Data provided section start
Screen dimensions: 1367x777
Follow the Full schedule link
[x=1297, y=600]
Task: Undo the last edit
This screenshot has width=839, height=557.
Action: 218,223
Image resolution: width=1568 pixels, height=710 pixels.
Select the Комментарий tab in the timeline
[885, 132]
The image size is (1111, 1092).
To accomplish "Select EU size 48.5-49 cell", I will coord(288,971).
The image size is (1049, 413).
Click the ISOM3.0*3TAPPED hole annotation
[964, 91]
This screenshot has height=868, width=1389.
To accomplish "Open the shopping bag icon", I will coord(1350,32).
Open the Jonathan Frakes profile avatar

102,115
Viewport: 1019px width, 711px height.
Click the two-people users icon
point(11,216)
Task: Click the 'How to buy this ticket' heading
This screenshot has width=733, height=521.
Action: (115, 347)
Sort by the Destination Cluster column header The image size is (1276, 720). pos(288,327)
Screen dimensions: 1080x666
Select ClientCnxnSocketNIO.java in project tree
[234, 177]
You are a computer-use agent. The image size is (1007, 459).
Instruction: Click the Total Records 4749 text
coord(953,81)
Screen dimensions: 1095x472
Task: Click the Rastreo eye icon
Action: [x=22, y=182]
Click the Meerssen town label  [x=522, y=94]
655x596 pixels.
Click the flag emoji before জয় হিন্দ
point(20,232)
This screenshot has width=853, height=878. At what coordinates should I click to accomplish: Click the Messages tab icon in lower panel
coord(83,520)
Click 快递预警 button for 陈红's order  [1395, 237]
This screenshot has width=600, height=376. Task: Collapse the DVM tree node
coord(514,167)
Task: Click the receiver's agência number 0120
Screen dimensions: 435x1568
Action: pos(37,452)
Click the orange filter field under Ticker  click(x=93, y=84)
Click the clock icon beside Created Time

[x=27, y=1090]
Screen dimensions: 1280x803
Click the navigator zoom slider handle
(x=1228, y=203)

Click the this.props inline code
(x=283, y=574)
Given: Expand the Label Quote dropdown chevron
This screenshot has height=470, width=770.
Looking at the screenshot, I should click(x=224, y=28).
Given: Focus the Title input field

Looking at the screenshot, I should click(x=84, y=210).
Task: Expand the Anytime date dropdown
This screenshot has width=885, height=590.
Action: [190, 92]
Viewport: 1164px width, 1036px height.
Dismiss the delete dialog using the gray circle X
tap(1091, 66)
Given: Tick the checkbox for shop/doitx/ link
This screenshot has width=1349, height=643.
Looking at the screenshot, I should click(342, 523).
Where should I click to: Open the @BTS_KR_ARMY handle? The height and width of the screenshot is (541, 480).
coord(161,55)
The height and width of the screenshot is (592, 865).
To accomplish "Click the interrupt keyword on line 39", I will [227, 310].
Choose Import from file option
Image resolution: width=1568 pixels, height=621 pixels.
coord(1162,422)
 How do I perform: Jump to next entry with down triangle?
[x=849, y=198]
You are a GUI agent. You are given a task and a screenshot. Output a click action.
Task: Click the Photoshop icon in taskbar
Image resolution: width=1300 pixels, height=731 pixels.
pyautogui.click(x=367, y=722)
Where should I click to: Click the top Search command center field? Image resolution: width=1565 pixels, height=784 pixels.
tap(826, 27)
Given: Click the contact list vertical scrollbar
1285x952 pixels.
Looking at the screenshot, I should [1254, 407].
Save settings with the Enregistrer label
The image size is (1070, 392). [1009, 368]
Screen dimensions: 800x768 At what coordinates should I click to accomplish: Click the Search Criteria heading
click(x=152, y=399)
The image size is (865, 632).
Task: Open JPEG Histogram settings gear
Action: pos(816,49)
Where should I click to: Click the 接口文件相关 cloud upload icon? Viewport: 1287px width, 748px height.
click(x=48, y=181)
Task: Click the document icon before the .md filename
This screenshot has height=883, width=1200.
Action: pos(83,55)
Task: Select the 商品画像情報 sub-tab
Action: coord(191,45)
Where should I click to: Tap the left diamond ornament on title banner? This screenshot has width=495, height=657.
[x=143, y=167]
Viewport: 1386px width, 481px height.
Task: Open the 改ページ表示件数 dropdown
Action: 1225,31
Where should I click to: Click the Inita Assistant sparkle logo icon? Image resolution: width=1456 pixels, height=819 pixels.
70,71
Data provided section end
- [Task description]
How many lines of the records contain "agent"? Answer with the number only.

- [Expected answer]
2